The Court is of the opinion that the instant case is squarely controlled by the Roberts decision. As in that case, the petitioner here is unable to support any theory of fraud or bad faith on the part of the bankrupt. The bankrupt testified that his entire salary was spent for living expenses, a number of which he specifically enumerated, and these expenditures were not, in the opinion of the Referee, unreasonable.
Turning to the petitioner’s third ground for contesting the Referee’s order granting a discharge to the bankrupt, Section 14, sub. c(5) (11 U.S.C. § 32 (c) (5)) provides that a discharge shall be denied where the bankrupt “in a proceeding under this Act commenced within six years prior to the date of the filing of the petition in bankruptcy had been granted a discharge * * The petitioner argues that the bankrupt has been granted two previous discharges in bankruptcy on voluntary petitions and that to grant a third discharge shortly after the expiration of the six year period provided for in Section 14, sub. c(5) would be “highly inequitable” in that it would allow the bankrupt to evade the just debts of his creditors thereby “perverting the very purpose of the Bankruptcy Act.”
One of the primary purposes of the bankruptcy statutes is to give the honest debtor the opportunity to reinstate himself in the business world by relieving him from the payment of his discharge-able debts. Local Loan Co. v. Hunt, 292 U.S. 234, 54 S.Ct. 695, 78 L.Ed. 1230 (1934). Congress having expressly provided that a bankrupt must wait six years before receiving further relief in another bankruptcy proceeding, the Court may not rewrite the statute on the basis of the equitable considerations advanced by the petitioner. It is a well established rule that a bankrupt is not to be denied a discharge on general equitable principles but only when one or more statutory grounds of objection are proved. Johnson v. Bockman, 282 F.2d 544 (10th Cir. 1960) .
Turning to the petitioner’s last objection to the referee’s order, it is clear that a wage earner’s plan under Chapter XIII is, from beginning to end, entirely voluntary with the debtor. See Rice v. Mimms, 291 F.2d 823 (10th Cir. 1961); In re Hendren, 240 F.Supp. 807 (S.D.Ohio 1965). No provision is made for involuntary proceedings. Neither of these sections (see 621 and 622) provides for the filing of a Chapter XIII petition against a debtor, nor does any other section so provide.

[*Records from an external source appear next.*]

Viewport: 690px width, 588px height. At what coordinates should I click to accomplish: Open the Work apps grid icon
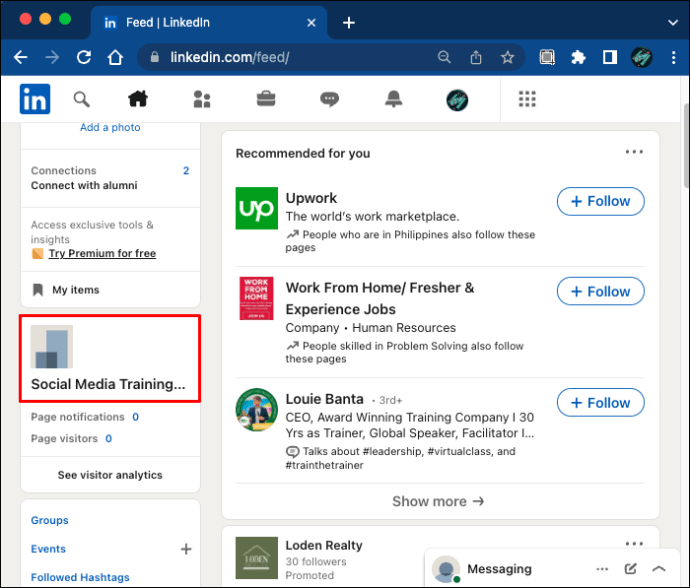click(527, 98)
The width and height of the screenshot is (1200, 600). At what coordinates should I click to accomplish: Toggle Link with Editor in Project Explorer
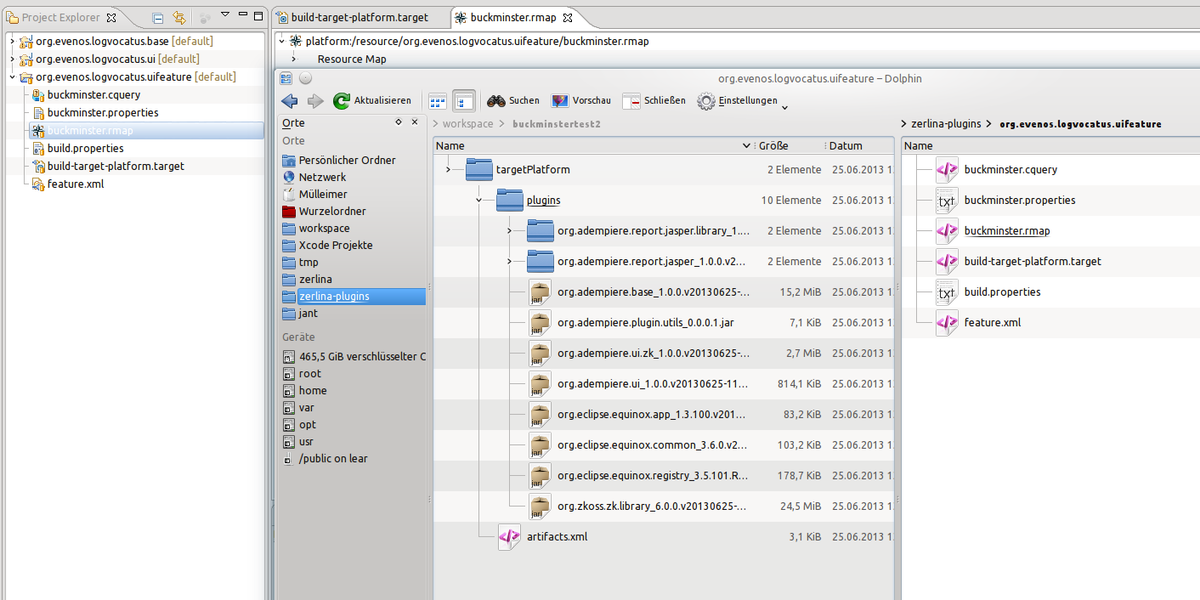179,18
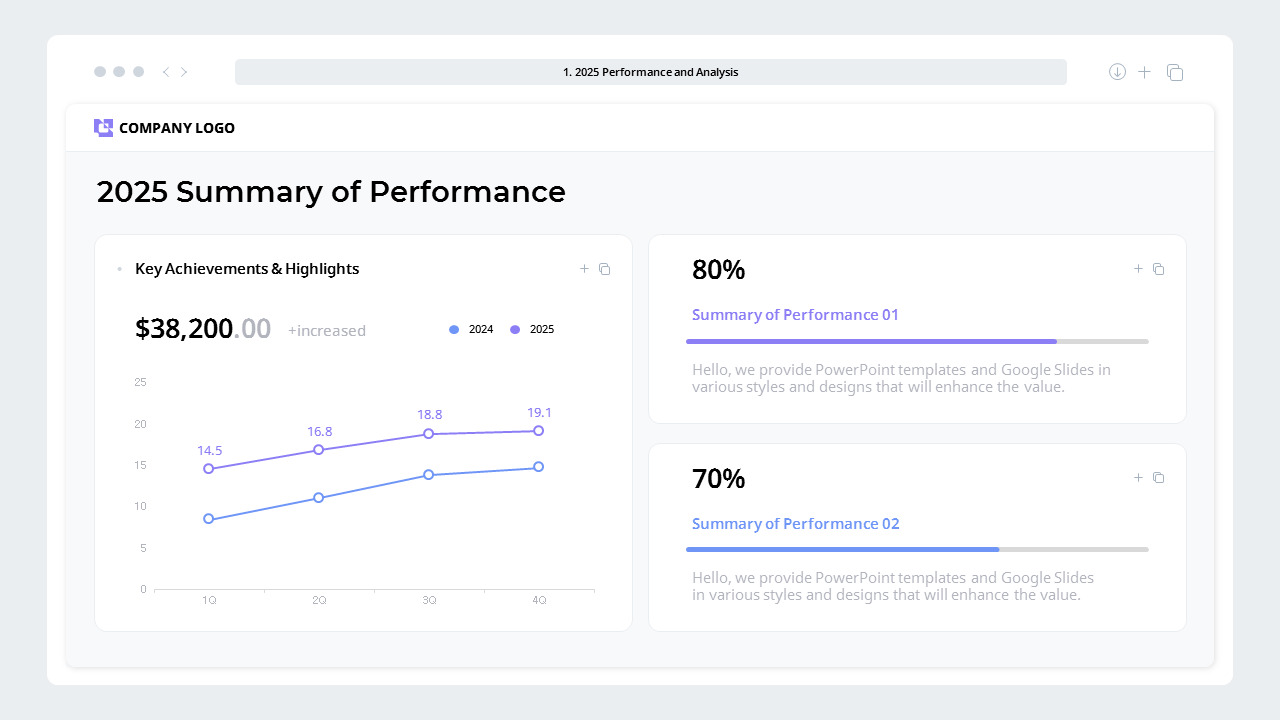This screenshot has height=720, width=1280.
Task: Click the first traffic light dot
Action: pos(100,71)
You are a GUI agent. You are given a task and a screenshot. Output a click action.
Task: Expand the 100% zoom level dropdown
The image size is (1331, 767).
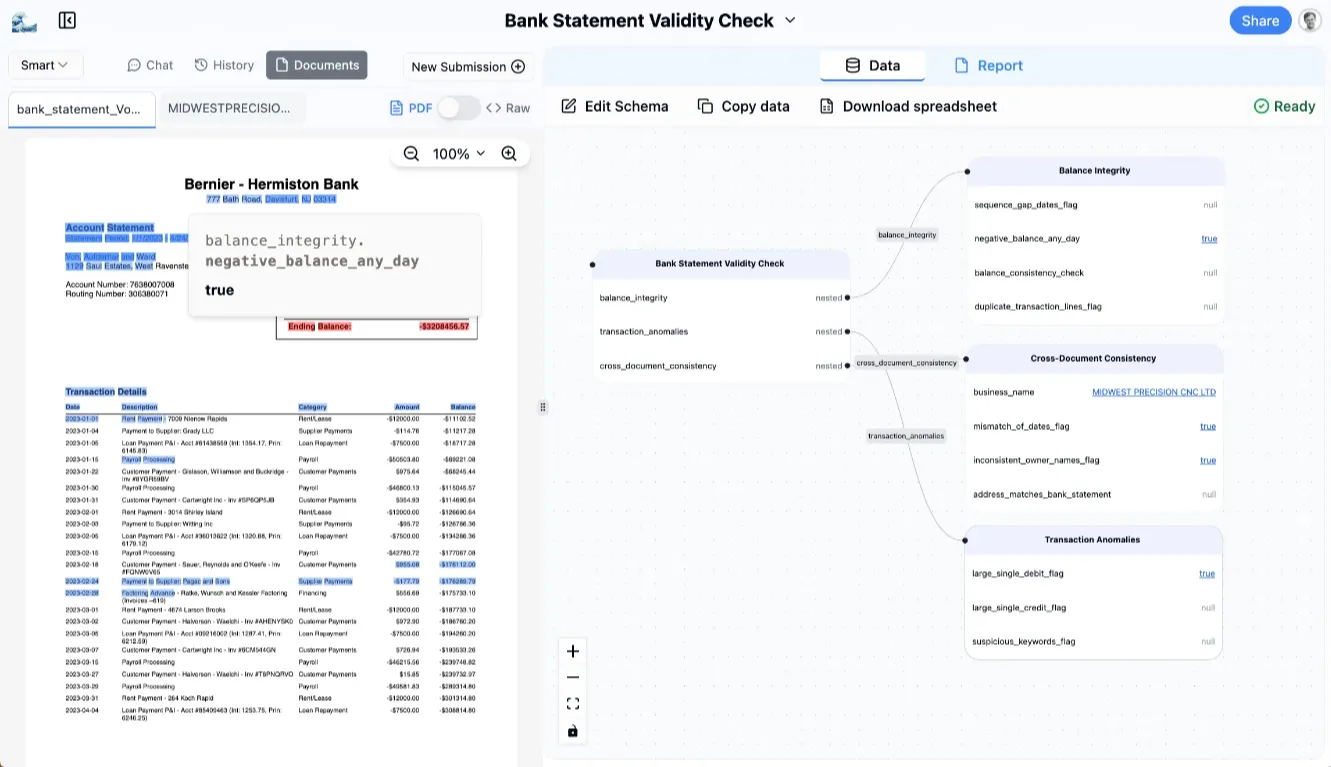coord(458,153)
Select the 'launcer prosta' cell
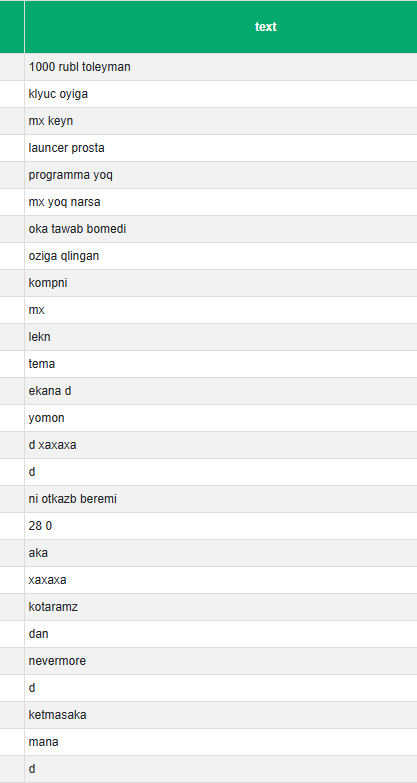The width and height of the screenshot is (417, 783). 221,148
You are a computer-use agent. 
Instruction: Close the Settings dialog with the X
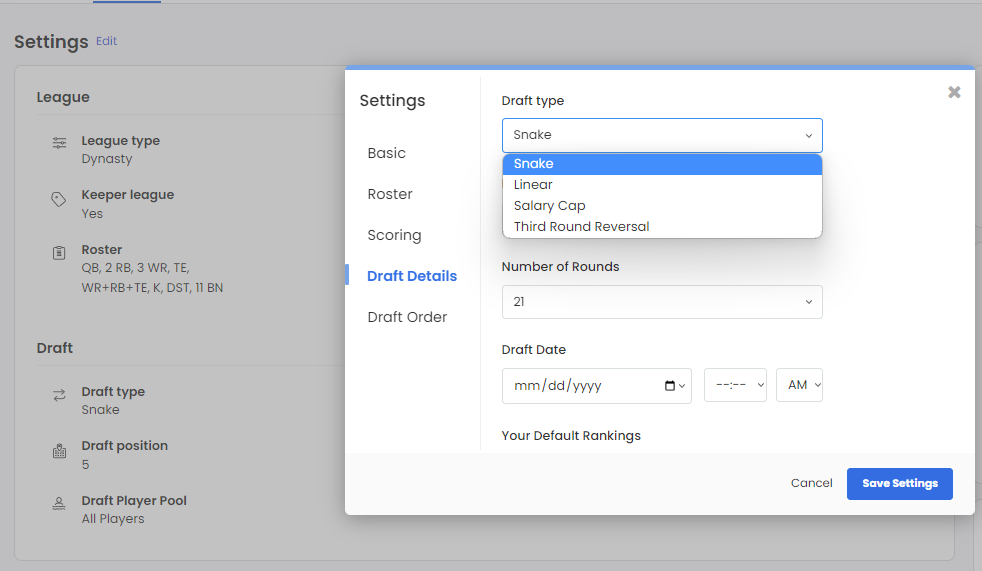coord(954,92)
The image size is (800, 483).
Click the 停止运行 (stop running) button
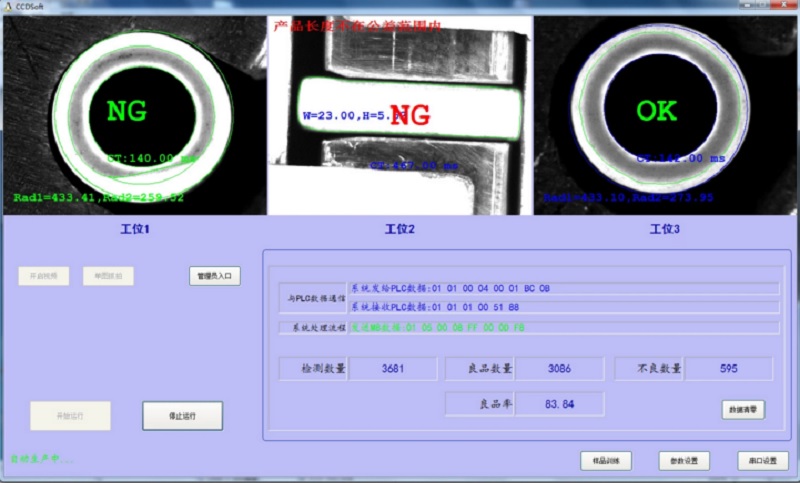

The Referee’s order of discharge is hereby affirmed.
. While it is true that the objecting creditor presented three witnesses who testified that in the locality in which the bankrupt lived he should have no trouble in supporting his family and paying his bills, this evidence was regarded by the referee as “controversial and having little bearing on this particular bankrupt and his large family.” This finding is supported by the evidence, is not clearly erroneous and must be accepted by the court on this review.